Homegrown farmers take a hands-on approach to enforcing their vows: one member conducts an annual site visit to another member’s farm. Known as the participatory guarantee method and practiced in twenty countries worldwide, the self-inspections “mix a checkup with education,” says Slotnick. “We sit down together, go over the pledge, and compare notes about how to enhance wildlife habitat or deal with this or that disease. If my fellow member sees chemicals, she’ll bust us.”
This was the original model for the U.S. organic farming movement in the early 1980s, before complaints of cheating prompted calls for third-party certifiers. There’s still a threat. “It’s easy to cheat,” says Henderson, “but it’s embarrassing when you work with and sell to people you know. You want to give them your best. For national distribution, third-party certification is essential.

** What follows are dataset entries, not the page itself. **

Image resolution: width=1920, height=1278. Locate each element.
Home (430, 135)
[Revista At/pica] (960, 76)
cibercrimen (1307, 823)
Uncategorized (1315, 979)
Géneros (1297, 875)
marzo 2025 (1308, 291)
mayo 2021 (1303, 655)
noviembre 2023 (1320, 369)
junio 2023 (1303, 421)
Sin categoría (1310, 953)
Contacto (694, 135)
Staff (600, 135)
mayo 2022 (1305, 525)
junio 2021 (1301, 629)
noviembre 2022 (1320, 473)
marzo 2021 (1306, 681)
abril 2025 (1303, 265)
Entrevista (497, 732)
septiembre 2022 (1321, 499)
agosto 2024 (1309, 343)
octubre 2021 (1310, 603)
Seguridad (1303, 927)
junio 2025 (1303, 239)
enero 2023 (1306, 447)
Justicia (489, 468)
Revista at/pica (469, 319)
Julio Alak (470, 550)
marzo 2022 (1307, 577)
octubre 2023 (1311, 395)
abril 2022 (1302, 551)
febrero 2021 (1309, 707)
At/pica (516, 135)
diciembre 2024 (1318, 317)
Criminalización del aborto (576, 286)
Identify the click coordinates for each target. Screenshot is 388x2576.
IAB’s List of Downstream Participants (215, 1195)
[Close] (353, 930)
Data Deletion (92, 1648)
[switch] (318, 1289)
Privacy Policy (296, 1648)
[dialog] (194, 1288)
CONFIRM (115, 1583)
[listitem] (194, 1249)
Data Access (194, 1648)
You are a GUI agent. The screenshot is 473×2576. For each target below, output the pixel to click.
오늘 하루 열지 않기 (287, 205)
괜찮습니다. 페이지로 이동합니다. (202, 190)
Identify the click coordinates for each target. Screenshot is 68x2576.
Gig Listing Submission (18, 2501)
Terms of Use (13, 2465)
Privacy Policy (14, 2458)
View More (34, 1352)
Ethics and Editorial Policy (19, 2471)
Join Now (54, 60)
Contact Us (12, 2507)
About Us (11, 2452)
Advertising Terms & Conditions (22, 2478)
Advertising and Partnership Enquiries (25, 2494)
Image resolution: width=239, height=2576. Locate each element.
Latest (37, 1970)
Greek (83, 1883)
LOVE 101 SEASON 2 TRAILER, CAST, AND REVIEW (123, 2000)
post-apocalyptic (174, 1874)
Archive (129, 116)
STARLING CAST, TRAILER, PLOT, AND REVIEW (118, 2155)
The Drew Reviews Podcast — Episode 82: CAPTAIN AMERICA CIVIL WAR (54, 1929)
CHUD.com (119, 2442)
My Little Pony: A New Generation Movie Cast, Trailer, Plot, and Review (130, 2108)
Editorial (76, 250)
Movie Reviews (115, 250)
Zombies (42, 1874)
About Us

But if you sell directly to people, a local guarantee could work.” Homegrown does forbid any two farmers from inspecting each other in any given year.
So far the system has earned the confidence of consumers. As of September, an informal survey of Homegrown’s farmers indicated strong sales, evidently boosted by a recent widely publicized E. coli scare linked to Natural Selection, a national produce distributor.
“Demand for our spinach and salad greens has shot through the roof,” says Slotnick, “and our restaurant clients are boasting about us to their customers. They know us. They trust us. This is what food security is all about.”